Emploi et protection sociale au cœur des plans de relance

Quelques jours auparavant, les ministres du Travail européens (réunis en visioconférence) avaient eux aussi débattu des politiques sociales à mettre en œuvre dans le cadre du Semestre européen afin de faciliter la reprise. De fait, l’emploi et la protection sociale, au même titre que la lutte contre la pauvreté, doivent être au cœur des plans de relance des États membres, comme ils le sont dans le plan de relance européen. « Pour sortir de cette crise profonde, nous devons nous concentrer sur la création de nouveaux emplois de qualité et sur l’acquisition des compétences nécessaires pour les personnes », appuyait la présidente de la Commission européenne, Ursula von der Leyen. Or, pour traduire concrètement cette déclaration d’intention, l’UE doit d’abord garantir que les dépenses de relance n’entraîneront pas d’austérité.

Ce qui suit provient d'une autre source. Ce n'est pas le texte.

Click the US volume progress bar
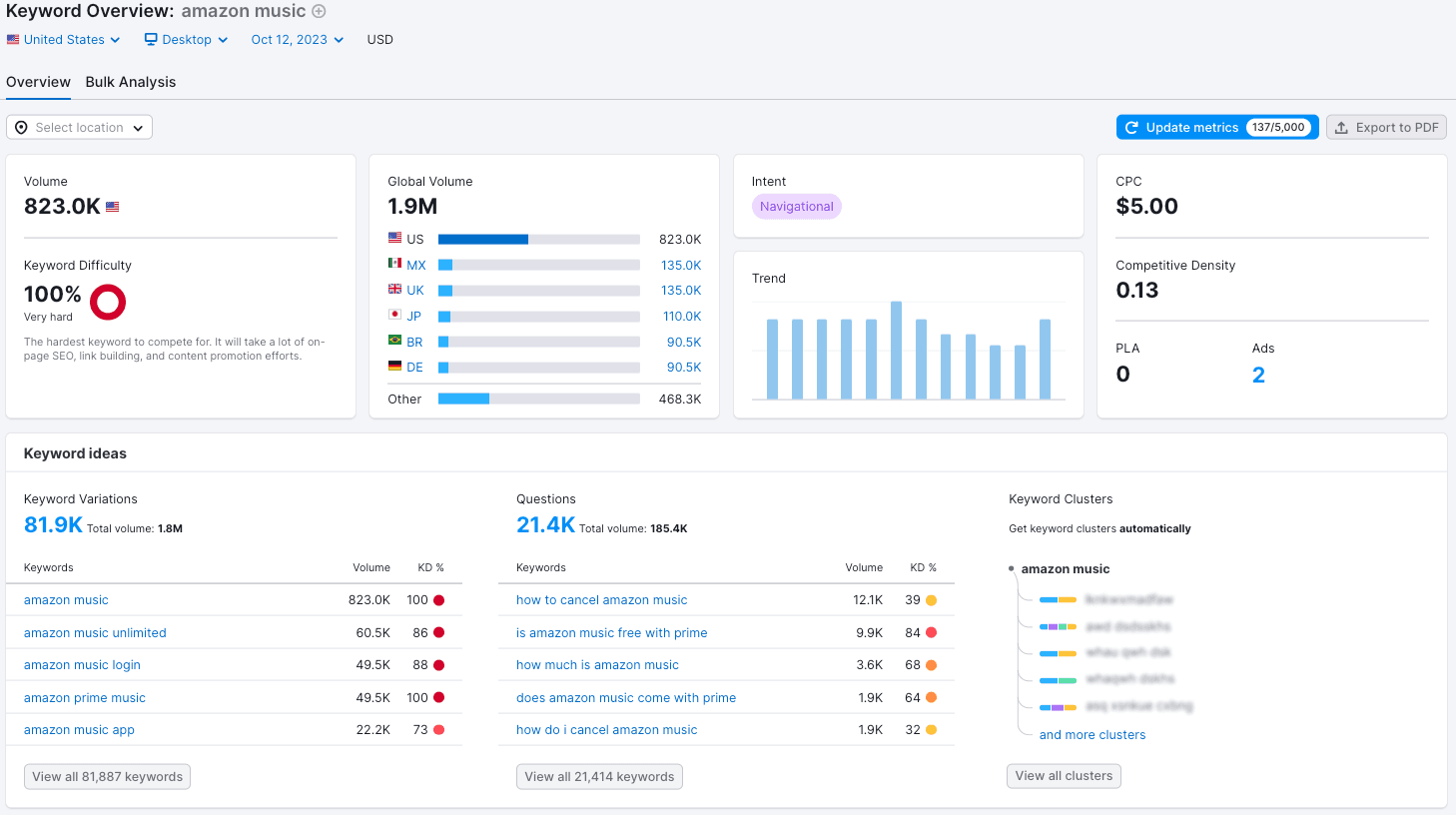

Le sommet social de Porto aura lieu en mai

Comment ? Pour la CES, la concrétisation des principes du Socle européen des droits sociaux est une condition centrale, tout comme la nécessité de porter à terme « des initiatives législatives attendues […] comme la directive sur les salaires minima et les négociations collectives [ou celle] sur la responsabilité sociale des entreprises », poursuit-on du côté de la CES.

“Nous voulons une déclaration ambitieuse et porteuse d’un engagement fort de tous les acteurs dans la mise en œuvre solide et effective du Socle pour que le citoyen et son bien-être soient au cœur des politiques européennes.”

Laurent Berger, président de la CES

Dans quelques semaines, le sommet social de Porto, très attendu, pourrait aboutir à un plan d’action et une déclaration commune des institutions de l’UE et des partenaires sociaux sur la concrétisation de cette ambition. « Cette déclaration, nous la voulons ambitieuse et porteuse d’un engagement fort de tous les acteurs dans la mise en œuvre solide et effective du Socle pour que le citoyen et son bien-être soient au cœur des politiques européennes », insiste Laurent Berger. Des ambitions que le syndicalisme européen se dit décidé à plaider partout, y compris dans le cadre de la Conférence sur l’avenir de l’Europe, qui doit débuter le 9 mai prochain.